In considering the facts, the employment tribunal divided events into three time periods.
(1) From January until the end of April 2015, the business remained with Blinkbox. Mr De Vere became a Director, having been given 90 days by Mr Herft to turn the business around.
(2) From April to 11th May 2015. During this period Mr De Vere resigned as a Director of Blinkbox. Insolvency was a prospect for Blinkbox and Guvera was considering its options and was interested in acquiring Blinkbox’s assets and about 20 employees. But the tribunal found that there was no transfer in this period as the business remained under the control of the Blinkbox Company.
(3) But on 12th May 2015, Mr King, Guvera’s Chief Technical Officer, arrived at Blinkbox following Mr De Vere’s departure and he continued there until Blinkbox went into administration on 11th June 2015. The tribunal found there was a transfer of an undertaking to Guvera at the start of this period because it assumed day to day control of the business in a way that went beyond the mere exercise of ordinary supervision or information gathering, between a parent and subsidiary.
Mr Herft, on behalf of Guvera, now took control of the Company and the tribunal found that he exercised influence over a number of key business decisions, redundancies were implemented and decisions were effectively now made by Guvera. According to the employment tribunal “standing back and looking at the bigger picture these features did, it seems to me, reflect the reality in which, from the start of the deferred period, Guvera did assume day to day control of the business of Blinkbox, crossing a line beyond the element of de facto control and information acquisition which comes with being a corporate parent in a way that amounted to taking over conduct of its day to day activities”. Guvera was therefore held liable for claims made by employees who had been dismissed.
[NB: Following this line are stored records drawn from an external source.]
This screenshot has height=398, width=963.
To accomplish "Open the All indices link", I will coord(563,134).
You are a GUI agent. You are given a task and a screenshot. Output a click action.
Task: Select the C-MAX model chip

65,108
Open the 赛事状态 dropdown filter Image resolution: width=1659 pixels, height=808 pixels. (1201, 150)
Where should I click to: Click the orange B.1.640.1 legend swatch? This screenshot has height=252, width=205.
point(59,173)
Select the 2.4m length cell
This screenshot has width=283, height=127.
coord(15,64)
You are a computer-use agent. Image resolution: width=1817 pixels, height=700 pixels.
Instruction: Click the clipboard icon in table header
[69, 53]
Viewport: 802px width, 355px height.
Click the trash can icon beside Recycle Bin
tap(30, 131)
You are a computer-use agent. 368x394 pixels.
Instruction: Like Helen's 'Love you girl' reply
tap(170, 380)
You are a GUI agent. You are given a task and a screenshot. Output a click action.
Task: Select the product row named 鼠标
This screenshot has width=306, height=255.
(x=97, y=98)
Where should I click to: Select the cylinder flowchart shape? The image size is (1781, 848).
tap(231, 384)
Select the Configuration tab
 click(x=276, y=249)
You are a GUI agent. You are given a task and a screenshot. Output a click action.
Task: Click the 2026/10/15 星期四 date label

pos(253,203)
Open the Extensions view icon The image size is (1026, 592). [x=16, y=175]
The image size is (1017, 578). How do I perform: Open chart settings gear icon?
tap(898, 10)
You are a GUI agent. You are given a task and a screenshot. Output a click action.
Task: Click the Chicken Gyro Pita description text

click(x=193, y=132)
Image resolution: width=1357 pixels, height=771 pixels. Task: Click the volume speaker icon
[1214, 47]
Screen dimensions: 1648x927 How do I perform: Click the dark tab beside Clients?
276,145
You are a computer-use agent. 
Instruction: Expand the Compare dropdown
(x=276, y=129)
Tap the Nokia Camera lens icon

Guvera appealed. First, it appealed against the transfer of undertakings point. But the EAT considered that the employment tribunal had focused on the correct test. One of the factors relied upon by Guvera, was that it had not taken on the responsibility of an employer by paying employees’ wages. The EAT found this argument unattractive. If the law was as Guvera intended, a company which took control of an undertaking, exercised the powers of an employer over the employees and in particular chose to make them redundant, could say that the Regulations did not apply to it because it did not pay the employees’ wages due. This would be too easy a way around TUPE. The EAT has previously pointed out in Housing Maintenance Solutions limited v McAteer  ICR 87 that it is undoubtedly one of the consequences of a transfer that the transferee assumes the obligation of an employer. One relevant factor in – 6 – deciding whether there has been a transfer may consist of action taken by a transferee, such as payment of wages. But the key test is whether there has been a change in the legal or natural person who is responsible for carrying on the business and who by virtue of that fact incurs the obligations of an employer vis-à-vis employees of an undertaking (Landsorganisationen Denmark v Ny Mølle Kro Case C-287/96  ICR 330).
Nor did the employment tribunal go wrong in pinpointing the date of the transfer itself. There was a clear finding of fact that the assumption of control by Guvera was on 12th May 2015 when Mr King, Guvera’s Chief Technical Officer arrived at Blinkbox and took control of matters following Mr De Vere’s departure.